- Огонь, огонь летит по небу! – вскрикнула вдруг Серафима, и снова погрузилась в транс, бормоча: - Чую, счастье твоё далёко, залетело слишком высоко, не опалило бы огнём – солнце для него не дом. Горе в мир пришло, очи заволокло, только любовь его сомнёт и свяжет, сторожевой собакой рядом ляжет…
Вдруг Серафима вздрогнула, судорога прошла по её телу, она широко открыла глаза, просыпаясь, взглянула на Елену строго и отрешённо: - Впусти в себя ад – и успокой его. А мне пора к моему. Разомкнулся круг.

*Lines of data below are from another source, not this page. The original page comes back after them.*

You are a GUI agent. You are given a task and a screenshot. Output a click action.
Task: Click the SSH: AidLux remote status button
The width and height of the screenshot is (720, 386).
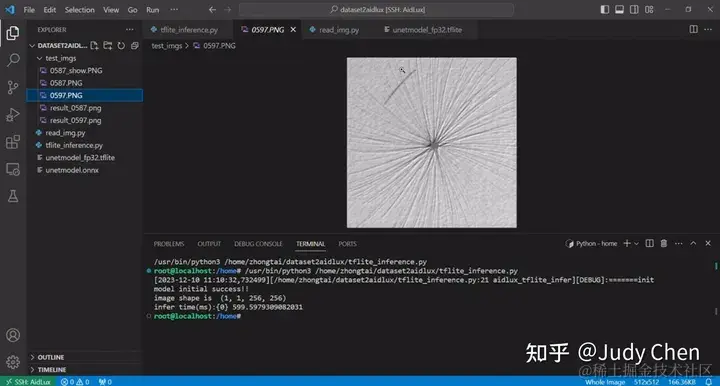[x=28, y=381]
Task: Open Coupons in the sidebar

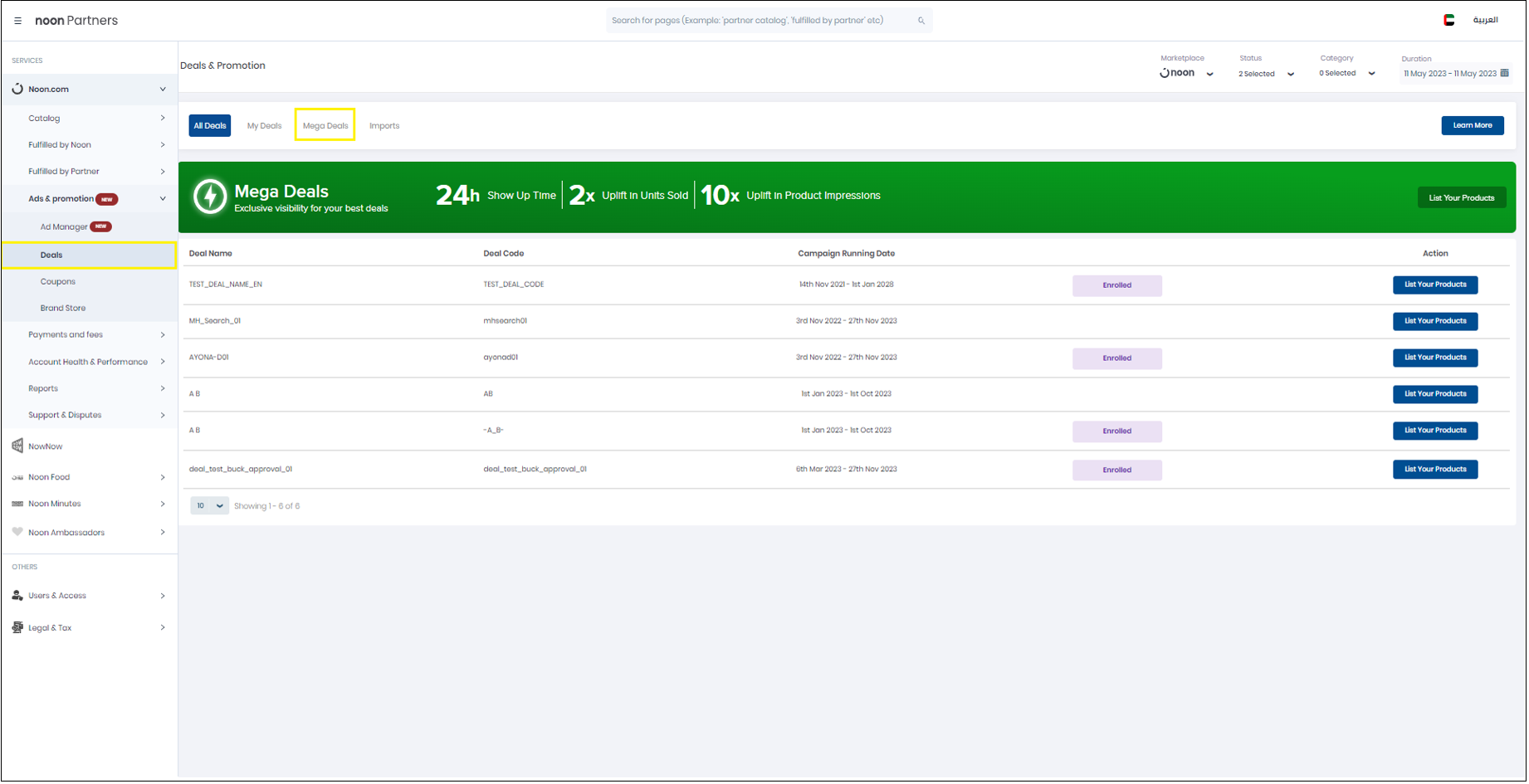Action: coord(58,282)
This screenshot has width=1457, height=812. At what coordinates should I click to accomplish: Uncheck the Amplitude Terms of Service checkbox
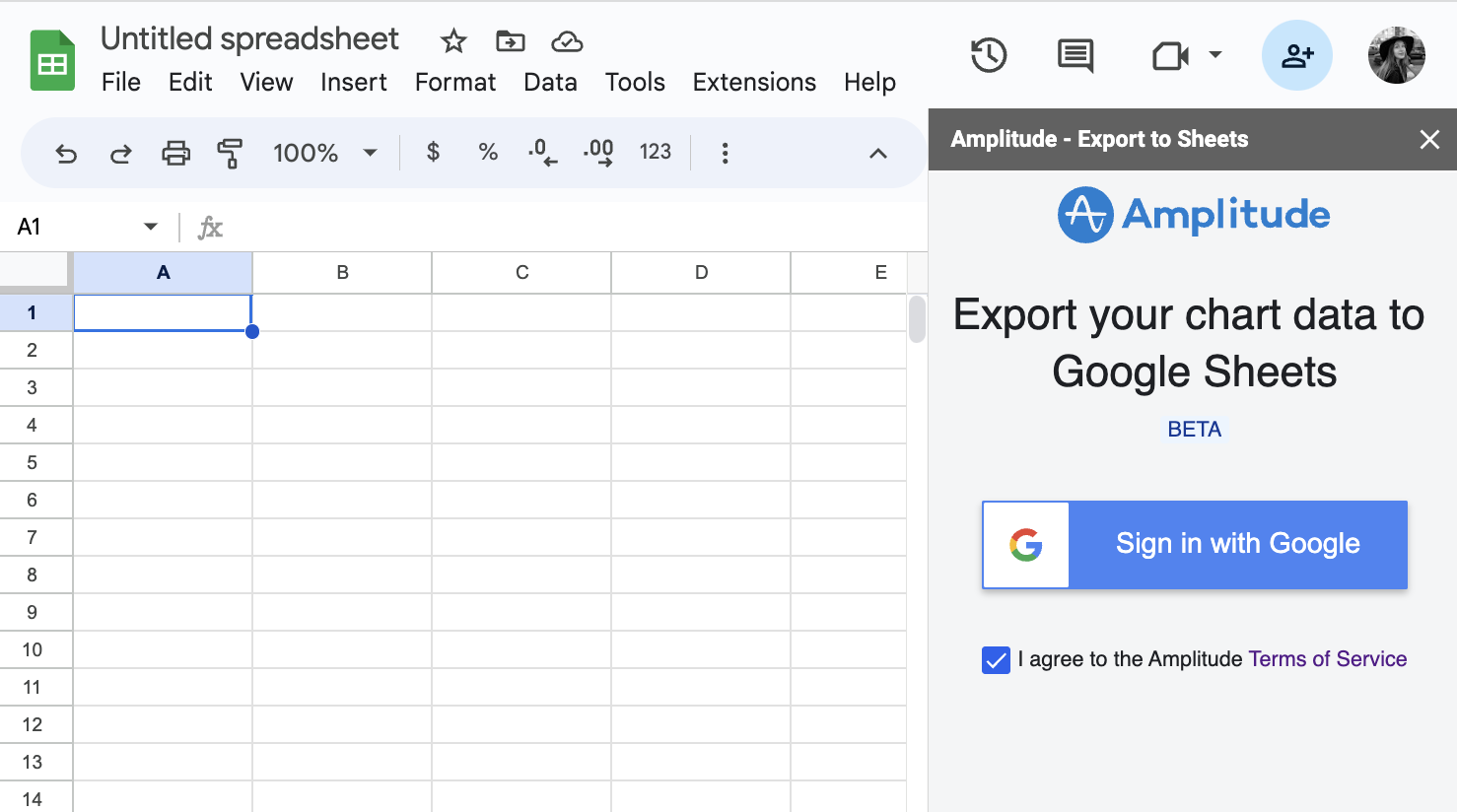click(996, 660)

«Ад», - с горечью подумала Елена. – «Я уже прошла столько его кругов – настоящая карусель. Что там ещё?»
Елена не стала возвращаться в деревню. Ей больше часа добираться от Рощи до сторожки, а тревога всё сильнее и сильнее опутывала её, липкий страх крался за ней по пятам – такого не было с начала лета.
Серафима твердила об огне, огонь снился Лео – уж не пожар ли это лесной? И Елена почти бежала, спотыкаясь, всхлипывая, вздрагивая от страха. Лео мог упасть, нечаянно устроить пожар! Она всё убыстряла и убыстряла шаг, пока не перешла почти что на бег.
При подходе к опушке странные звуки начали разрывать привычную тишину – это были голоса моторов, не то мотоциклов, не то машин. Она не могла понять, удаляются звуки или приближаются. Мендес! Это он нашёл её убежище – других объяснений у неё не было. Сюда не ездили машины. Только свои, местные, ходили по грибы или ягоды. Въезд на машинах в леса Общины Друидов был запрещен, а районная администрация дружила с Общиной – лес был заповедником и гордостью района. Мотоциклы в заповедном лесу – значит, случилось ужасное. Мендесу законы не писаны, он сам их диктует. Надо спасать Лео!
Она бежала, цепляясь за кусты, обдираясь о ветки – они лупили её по лицу, хватали за волосы. Задохнулась, остановилась, снова побежала. Срезать угол – и по кровавому брусничному ковру… Упала, встала, в смоле и хвоинках. Сердце бешено колотилось, еще немного - и взорвется.
Она бежала по белой песчаной дороге, прогретой солнцем и исцелованной тенями сосен. И снова сквозь лес, напрямую, минуя дороги, наперерез тропинкам – она уже слышала треск, чувствовала дым. Этот треск заглушал все звуки, заглушал гром собственного сердца. За березами она уже видела столб пламени над макушками и чёрный дым, летящий прямо в небо, ощущала жар, рвущийся сквозь кроны… Задыхаясь от слёз, крича и не слыша своего голоса, Елена выбежала на поляну – и остановилась как вкопанная, и замерла от ужаса и безнадёжности, поражённая равно как грандиозностью зрелища, так и его непоправимостью…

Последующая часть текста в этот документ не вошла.